In 2021, the good folk of Oregon, the most left-leaning state, voted to decrimalise the possession of small amounts of heroin, LSD, cocaine and methamphetamine. The plan was that people found in possession were given the choice of a $100 fine or a hotline to call for getting help in going clean.

The sales pitch for the drug decriminalisation was that it would stop punishing addiction, lower addiction rates and prevent overdoses. And that it was a person’s ‘right’ to be an addict. But only 1% of addicts have sought treatment, overdosing is up, homelessness was up by 29% in 2022, opioid deaths almost doubled in the year after decriminalisation.

Meanwhile, in Australia, the ACT has decriminalised the possession and use of small amounts of illicit drugs, including cocaine, ecstasy (MDMA), ice, heroin, LSD and amphetamines. A possessor will be issued with a $100 fine or be referred to a drug diversion programme.

Sound familiar? Wry & Dry is sometimes slow to see similarities. But, well, it seems that the ACT has duplicated Oregon’s laws. Except that Oregon put the changes to a referendum.

The ACT’s new laws come into effect on Sunday 1 October. How long will it take, Wry & Dry ponders, before..oh… never mind. By then it will be too late.

Snippets from all over

1. Amazon sued

The US Federal Trade Commission and 17 states have sued Amazon, alleging the online retailer illegally uses monopoly power to overcharge consumers, hobble competitors and exploit sellers on its marketplace. (Financial Times)

Wry & Dry comments: The FTC’s lawsuit, which has been a long time in coming, accused the $1.3 trillion ecommerce giant of increasing fees to sellers on its marketplace so that it extracts nearly half of every dollar of revenue made by many sellers.

2. Sleepy Joe’s new retirement options

America recognised the Cook Islands and Niue, a set of islands in the Pacific, as sovereign nations, during the US-Pacific Islands Forum Leader’s Summit in Washington, DC. (The Economist)

Wry & Dry comments: Cook Islands has a population of 15,040; Niue’s is 1,937.

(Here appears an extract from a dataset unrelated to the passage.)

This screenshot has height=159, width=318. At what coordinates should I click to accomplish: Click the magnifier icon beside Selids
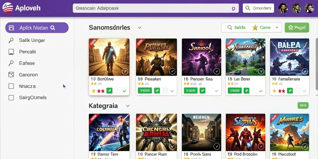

3. Antarctic record low sea-ice

Antarctic sea ice has reached a record low. (The Times)

Wry & Dry comments: The sea ice surrounding the continent expands during the southern hemisphere’s winter, on average peaking at almost 19 million sq km by September before beginning to melt again. This year, however, the ice reached 16.96 million sq km.

4. UK politics: a swallow for Conservatives

The Conservatives have slashed Labour’s poll lead by eight points in the wake of Rishi Sunak’s [UK PM] net zero overhaul, as an election expert said voters remained “wobbly” on Sir Keir Starmer [Labour’s leader]. (UK Telegraph)

Wry & Dry comments: Labour’s lead is now 16% points: 44% to 28%. Rishi has a long way to go. Just sayin’.

5. Italian Defence minister criticises

Italy’s defence minister criticised German plans to help finance charities that support migrants crossing the Mediterranean Sea into Europe. (The Economist)

Wry & Dry comments: Yet another crack in the wall of EU unity.

6. German Chancellor accuses

German chancellor Olaf Scholz has waded into Poland’s cash-for-visas scandal, demanding an investigation into allegations that Warsaw turned a blind eye to officials operating the scheme and threatening to restore border controls to stop the flow of undocumented migrants from Poland. (Financial Times)

Wry & Dry comments: See above.


  1. Australia: Inflation rose to 5.2% in the year to August, up from 4.9% in July.
  2. China: Foreign direct investment in China in the second quarter was 94% less than the same period in 2021.
  3. There are 8,062,643,134 people on Earth. There are some 807,000 Collingwood supporters. Which means that 8,061,836,134 people will be supporting Brisbane in the AFL Grand Final.

And, to soothe your troubled mind…

“I’m the best person to chair the board to navigate us through the current situation.”

Richard Goyder, current chairman of Qantas, speaking at a Senate inquiry.

To quote a famous prostitute in a famous legal case, “well, he would say that, wouldn’t he.”

PS The comments in Wry & Dry do not necessarily reflect those of First Samuel, its Directors or Associates.

PPS Patrick Cook, Wry & Dry’s resident cartoonist and lampoonist is taking a vacation. His amazing wit will return on Friday 3 November. In the meantime, it is possible that the odd magnum opus might reappear.